So we hung on that night, not sleeping much.  One of us kept anchor watch to make sure that the 44 pound piece of steel that was holding us in place kept doing its job.  Even though there were fewer boats in the anchorage, there were still lots of rocks lining the shoreline.  We surely didn't want to hit those!  By far these were the worst conditions we had ever been in on Maya and we were worried that our equipment would hold together.

By morning, the rain had let up.  The thunderstorms were over but there were still lingering rainshowers that dotted the horizon.  I went up to look at the dinghy and found about 7 inches of water in her bilge.  Thats a lot of rain!  But, we had survived the night.  What does it say in the Psalms?.....'joy cometh in the morning'.

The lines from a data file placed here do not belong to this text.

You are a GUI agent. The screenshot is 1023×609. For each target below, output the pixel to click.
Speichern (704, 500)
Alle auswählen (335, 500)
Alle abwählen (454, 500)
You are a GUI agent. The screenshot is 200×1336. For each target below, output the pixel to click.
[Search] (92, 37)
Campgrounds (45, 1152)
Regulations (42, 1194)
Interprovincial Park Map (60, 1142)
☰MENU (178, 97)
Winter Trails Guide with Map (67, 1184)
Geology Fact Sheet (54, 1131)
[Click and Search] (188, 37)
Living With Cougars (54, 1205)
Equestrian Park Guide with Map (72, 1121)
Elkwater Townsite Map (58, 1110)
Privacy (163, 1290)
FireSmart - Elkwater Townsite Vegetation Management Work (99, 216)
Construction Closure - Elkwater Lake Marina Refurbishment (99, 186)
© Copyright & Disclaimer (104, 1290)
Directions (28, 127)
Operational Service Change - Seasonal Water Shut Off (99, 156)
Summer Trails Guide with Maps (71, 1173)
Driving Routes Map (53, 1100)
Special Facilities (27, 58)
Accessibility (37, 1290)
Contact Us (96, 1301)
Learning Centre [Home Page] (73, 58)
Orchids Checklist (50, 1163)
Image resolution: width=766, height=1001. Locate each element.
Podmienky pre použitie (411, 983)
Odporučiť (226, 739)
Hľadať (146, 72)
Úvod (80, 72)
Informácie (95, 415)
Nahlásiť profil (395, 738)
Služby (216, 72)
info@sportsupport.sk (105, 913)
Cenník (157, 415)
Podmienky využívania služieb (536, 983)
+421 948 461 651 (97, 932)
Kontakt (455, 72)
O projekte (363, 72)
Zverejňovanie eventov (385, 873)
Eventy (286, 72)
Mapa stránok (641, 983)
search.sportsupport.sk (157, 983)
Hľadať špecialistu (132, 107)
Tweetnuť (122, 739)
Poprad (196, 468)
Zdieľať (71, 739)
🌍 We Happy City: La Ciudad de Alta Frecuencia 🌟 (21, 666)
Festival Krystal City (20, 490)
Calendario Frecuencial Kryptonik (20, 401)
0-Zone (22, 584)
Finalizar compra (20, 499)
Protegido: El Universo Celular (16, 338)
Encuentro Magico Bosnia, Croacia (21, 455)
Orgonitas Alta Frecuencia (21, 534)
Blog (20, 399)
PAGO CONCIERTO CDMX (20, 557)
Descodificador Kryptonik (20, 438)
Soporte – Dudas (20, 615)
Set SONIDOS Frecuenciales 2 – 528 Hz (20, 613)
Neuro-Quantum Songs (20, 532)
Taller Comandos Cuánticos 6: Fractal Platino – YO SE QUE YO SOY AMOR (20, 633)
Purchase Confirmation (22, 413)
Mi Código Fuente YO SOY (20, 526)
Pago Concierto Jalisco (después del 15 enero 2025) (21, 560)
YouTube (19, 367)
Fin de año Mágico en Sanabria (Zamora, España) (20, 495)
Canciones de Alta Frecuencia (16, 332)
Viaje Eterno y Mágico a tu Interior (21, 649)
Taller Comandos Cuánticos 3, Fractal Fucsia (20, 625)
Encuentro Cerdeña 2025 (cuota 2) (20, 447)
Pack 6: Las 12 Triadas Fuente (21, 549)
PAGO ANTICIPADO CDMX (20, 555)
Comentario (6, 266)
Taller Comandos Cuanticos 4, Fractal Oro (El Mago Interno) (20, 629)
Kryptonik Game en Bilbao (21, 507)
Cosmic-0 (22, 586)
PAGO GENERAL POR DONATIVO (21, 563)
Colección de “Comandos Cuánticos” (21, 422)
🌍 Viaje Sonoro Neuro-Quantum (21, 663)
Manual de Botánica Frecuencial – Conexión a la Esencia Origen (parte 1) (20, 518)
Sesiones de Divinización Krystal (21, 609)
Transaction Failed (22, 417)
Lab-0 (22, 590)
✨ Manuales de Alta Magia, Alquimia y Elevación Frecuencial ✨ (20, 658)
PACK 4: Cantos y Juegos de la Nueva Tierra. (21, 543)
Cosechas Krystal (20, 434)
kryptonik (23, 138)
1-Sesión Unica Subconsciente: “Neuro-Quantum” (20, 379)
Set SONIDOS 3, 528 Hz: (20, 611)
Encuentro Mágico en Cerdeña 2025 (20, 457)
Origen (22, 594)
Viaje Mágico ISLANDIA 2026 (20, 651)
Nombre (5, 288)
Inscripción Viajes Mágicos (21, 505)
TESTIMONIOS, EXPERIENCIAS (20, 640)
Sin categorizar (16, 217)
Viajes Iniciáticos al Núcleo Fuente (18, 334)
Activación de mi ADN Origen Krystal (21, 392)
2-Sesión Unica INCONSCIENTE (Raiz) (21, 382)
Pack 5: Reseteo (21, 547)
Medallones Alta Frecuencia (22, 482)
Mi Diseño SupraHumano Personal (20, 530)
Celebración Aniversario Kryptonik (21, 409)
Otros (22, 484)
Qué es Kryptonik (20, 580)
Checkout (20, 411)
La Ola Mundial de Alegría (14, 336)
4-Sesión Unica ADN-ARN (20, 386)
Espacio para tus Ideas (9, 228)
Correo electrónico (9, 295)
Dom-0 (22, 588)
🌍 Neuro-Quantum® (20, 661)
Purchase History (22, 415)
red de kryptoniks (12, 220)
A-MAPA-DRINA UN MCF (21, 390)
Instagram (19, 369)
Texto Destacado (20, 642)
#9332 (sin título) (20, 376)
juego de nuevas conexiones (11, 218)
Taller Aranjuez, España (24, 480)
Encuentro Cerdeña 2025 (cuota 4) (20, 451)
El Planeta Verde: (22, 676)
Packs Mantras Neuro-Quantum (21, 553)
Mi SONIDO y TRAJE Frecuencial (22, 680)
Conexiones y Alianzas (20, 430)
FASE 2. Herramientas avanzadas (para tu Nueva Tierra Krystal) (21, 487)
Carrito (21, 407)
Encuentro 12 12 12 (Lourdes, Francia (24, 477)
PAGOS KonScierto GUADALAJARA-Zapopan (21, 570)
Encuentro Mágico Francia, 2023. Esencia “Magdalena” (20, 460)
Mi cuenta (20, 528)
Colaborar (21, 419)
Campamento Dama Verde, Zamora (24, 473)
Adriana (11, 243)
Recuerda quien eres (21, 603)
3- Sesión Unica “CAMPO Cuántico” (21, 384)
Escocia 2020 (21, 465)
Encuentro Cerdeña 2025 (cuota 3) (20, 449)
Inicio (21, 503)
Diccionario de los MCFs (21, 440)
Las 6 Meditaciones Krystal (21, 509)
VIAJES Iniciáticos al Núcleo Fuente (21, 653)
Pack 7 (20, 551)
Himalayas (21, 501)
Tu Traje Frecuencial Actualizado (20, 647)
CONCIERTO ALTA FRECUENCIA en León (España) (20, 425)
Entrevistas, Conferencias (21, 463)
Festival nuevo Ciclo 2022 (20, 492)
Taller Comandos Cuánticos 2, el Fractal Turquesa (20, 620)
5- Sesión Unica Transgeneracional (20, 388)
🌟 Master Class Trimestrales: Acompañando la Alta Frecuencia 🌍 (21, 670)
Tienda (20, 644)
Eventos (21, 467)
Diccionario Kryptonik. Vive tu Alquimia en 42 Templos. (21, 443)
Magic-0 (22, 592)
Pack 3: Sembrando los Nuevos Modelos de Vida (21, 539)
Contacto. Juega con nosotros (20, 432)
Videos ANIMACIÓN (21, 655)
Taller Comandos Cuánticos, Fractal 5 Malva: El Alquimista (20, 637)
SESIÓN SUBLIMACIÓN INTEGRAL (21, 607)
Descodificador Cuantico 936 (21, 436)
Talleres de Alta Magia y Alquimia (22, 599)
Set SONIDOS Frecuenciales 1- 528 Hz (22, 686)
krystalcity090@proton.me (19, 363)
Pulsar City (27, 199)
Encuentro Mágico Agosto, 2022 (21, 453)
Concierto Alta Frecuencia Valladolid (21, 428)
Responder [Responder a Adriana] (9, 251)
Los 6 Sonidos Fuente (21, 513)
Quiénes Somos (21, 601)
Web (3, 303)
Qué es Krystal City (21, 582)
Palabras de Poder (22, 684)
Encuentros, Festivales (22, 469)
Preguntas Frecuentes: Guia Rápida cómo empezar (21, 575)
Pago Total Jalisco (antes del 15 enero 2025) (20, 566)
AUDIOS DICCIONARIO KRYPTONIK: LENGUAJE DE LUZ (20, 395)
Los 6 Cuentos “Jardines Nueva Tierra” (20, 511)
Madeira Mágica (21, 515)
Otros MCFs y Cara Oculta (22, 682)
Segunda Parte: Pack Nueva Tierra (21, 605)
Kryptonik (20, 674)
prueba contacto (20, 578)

By about noon, the sun was peaking out and we thought the worst was over.  With any cold front in the northern hemisphere, a frontal passage is marked by a wind shift from the south to the northwest.  We were prepared for this shift although, as it turns out, we were not ready for the increase in the velocity of the post frontal winds.  All the forecasters, including myself, guessed that after the front went through, the winds would shift and the velocity would increase a little, but would die down by the time midday had passed.  This is typical behavior for most cold fronts, especially those that make it as far south as the Bahamas.

No, this front was a record setter.  As it turned out, the winds did shift to the northwest, but the velocity increased.... a lot.  And they kept on getting stronger.   And stronger.   By five that afternoon, the winds were clocking in at almost 40 miles per hour.   And to make it worse, they were coming in from the Northwest; a direction in the anchorage where we had no protection from the resultant waves. 40 mile an hour winds can kick up some pretty big waves.  They were all headed right for us unfortnuate few still left in the anchorage.

This turned out to be much more problematic than the previous night's thunderstorms.  The chop and waves created by thunderstorms are pretty much short lived.  When the storm is over, the waves die down.  The winds created by this front, while forecasted to last only a few hours actually last for THREE days.

For three days we were prisoners on our boats, riding the waves like a  monkey on a skateboard.  Inside Maya was not a pretty sight.  We had taken down about everything that could be tossed around on the boat.  Nothing was left on the tops of shelves or tables.  We had to sleep on the floor as it was impossible to stay on the bed as the boat heaved back and forth, up and down.  We had heard on the radio that several other boaters were in worse shape.  Those on sailboats were getting beat up even worse as they didn't have the benefit of Maya's heavier weight and deeper keel.  All we could do was watch and wait for the winds to subside.  After the second day, Kim was ready to call a boat broker and list Maya for sale.  She had had enough.  By day three, we were ready to abandon ship and fly home.

But the winds did subside. 

And so did our anxiety.  It was a bad living experience but a good learning one.  As a pilot, I always erred on the side of conservatism.  Had we been on an airplane, we would have headed to higher ground at the first hint of bad weather.  I learned that we must treat the weather with the same respect I did with the airplanes I flew. 

But that was months ago now and while it seemed terrible at the time, it makes for a great story now.
In the years to come, as we retell our saga to those who haven't heard it, I am sure the waves will be bigger and the storms even stronger.  Such are the lives of those on the sea.